Coprodução Franco-brasileira, La Parle, tem estreia mundial em Outubro

Tudo começou na residência artística Les Ateliers du Cinéma, promovida pelo cineasta francês Claude Lelouch, vencedor da Palma de Ouro e do Oscar de Melhor Filme Estrangeiro por “Um Homem, Uma Mulher”. Gabriela Boeri, a única brasileira da residência, que acontece ao longo de um ano em Beaune (França), conheceu lá Fanny Boldini, Kevin Vanstaen e Simon Boulier, e juntos fizeram o longa de ficção LA PARLE. O filme terá sua première mundial no Festival International du Film de Saint-Jean-de-Luz, na França, que acontece entre 03 e 09 de outubro.

Produzido pelas brasileiras Claraluz Filmes e Kinoteka, em parceria com a francesa Les Films Bleus, o longa será lançado nos cinemas pela Pandora Filmes, e foi filmado quase inteiramente com iPhones. “O iPhone nos deu mobilidade para viver ao invés de atuar. Queríamos explorar esse aparelho que as pessoas usam para gravar constantemente, das coisas mais insignificantes aos grandes eventos. Como estão todos, o tempo todo, com seus celulares, a gente passava despercebido durante as filmagens. Isso contribuiu para o tom documental da narrativa. Assumimos as imperfeições da imagem e também das nossas vidas, buscando transformar o ordinário em extraordinário“, explica Gabriela.

Além de dirigir, o quarteto também assina o roteiro e atua no filme, realizado em três momentos entre 2018 e 2020. Entre cada uma delas, o grupo montava o que já tinha sido filmado, e reescrevia o roteiro.

Tínhamos um roteiro inicial, que foi nosso ponto de partida. Compartilhamos questões e conflitos reais das nossas vidas e a partir deles escrevemos uma ficção.
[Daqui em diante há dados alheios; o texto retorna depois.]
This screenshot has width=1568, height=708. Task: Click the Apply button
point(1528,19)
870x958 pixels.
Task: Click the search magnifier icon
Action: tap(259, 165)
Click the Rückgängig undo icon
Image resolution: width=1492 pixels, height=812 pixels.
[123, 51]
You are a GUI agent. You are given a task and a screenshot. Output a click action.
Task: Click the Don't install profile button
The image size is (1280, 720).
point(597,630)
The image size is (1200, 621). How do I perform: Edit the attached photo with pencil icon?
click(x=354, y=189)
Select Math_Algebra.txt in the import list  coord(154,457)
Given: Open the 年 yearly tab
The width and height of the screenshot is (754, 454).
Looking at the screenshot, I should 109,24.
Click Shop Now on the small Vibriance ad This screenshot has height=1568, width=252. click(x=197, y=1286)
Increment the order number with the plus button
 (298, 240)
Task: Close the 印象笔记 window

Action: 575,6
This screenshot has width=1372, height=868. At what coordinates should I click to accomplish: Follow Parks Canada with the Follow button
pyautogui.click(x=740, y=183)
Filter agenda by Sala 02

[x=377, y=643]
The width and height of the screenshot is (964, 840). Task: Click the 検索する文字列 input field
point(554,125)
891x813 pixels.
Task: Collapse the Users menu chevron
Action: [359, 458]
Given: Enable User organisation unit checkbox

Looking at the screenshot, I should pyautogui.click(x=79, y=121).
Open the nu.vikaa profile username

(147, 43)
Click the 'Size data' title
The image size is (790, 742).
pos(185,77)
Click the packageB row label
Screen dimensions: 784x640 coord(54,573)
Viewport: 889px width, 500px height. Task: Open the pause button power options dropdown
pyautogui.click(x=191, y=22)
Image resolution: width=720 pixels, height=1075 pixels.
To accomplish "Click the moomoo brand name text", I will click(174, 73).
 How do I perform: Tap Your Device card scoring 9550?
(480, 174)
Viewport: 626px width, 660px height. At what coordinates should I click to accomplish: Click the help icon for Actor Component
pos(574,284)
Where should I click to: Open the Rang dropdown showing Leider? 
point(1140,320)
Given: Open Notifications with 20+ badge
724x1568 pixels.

Conforme fomos filmando e montando as cenas, também fomos alterando essa base e incorporando as transformações que estávamos vivendo. Como nunca tínhamos atuado, os conflitos reais nos ajudaram muito na interpretação das cenas de ficção. Essa mistura de realidade e ficção é a essência da narrativa. O fato de sermos os protagonistas e de termos filmado com o celular também faz parte da gramática desse roteiro.”

No longa, Fanny, Kevin e Simon se juntam à Gabriela para passar as férias de verão na costa basca francesa. O lugar é famoso por reunir pessoas ao redor de La Parle, uma onda que, de acordo com a tradição local, revira sentimentos e traz resoluções. Enquanto Fanny precisa lidar com a iminência de um exame médico, Gabriela, longe de sua família no Brasil, questiona seu futuro. Kevin tenta se ocupar com o trabalho, mas sua mente está em outro lugar. Simon, por sua vez, apenas quer que o grupo se divirta.

O quarteto de diretores se conheceu na residência, embora não tivessem participado do ateliê no mesmo momento, mas se aproximaram ainda mais quando estavam na pré-produção de um filme do próprio Lelouch – uma atividade que faz parte do programa. Todos faziam parte da equipe, cada um com uma função diferente

A escolha pelo iPhone como ferramenta partiu de uma experiência no ateliê, com o Lelouch. “Ele resolveu projetar no cinema da residência uma mesma cena filmada com câmeras diferentes, dentre elas a câmera do iPhone. Ele, que já filmou com todas as câmeras do mundo, comentou que não queria que a câmera do celular fosse manipulada até parecer uma Alexa. Ele estava interessado nessa textura diferente e na emoção que ela gera.”

Ela conta que o quarteto ficou muito impactado, e, naquela noite, decidiu que faria um filme juntos. “A textura das imagens filmadas com o celular são a emoção do nosso tempo. Aquilo que vemos como defeito também faz parte dessa linguagem. Como podemos incorporar isso numa narrativa onde o público possa se identificar de forma íntima e direta?

Gabriela ressalta que o encontro com os produtores brasileiros, Fernando Sapelli e Carolina Heller, permitiu que o filme crescesse. “LA PARLE foi inteiramente filmado num país que valoriza o cinema, e que entende a importância da cultura para construção de qualquer nação. Durante esse período, o Brasil sofreu ataques e cortes de um governo que não só não valoriza a cultura, como tem um projeto que inviabiliza o nascimento de novos talentos.”

Sapelli conta que chegou ao filme durante uma viagem de Gabriela ao Brasil, que lhe apresentou o material já filmado, e ele percebeu que havia algo de muito especial ali. “Acompanhei presencialmente apenas uma parte das filmagens. Já toda a edição e pós-produção aconteceram remotamente por conta da pandemia. Foi um desafio conseguir ter essa comunicação fluída, essencial para o processo, mas o resultado final é fruto de todos esses encontros de experiências de vidas diversas.”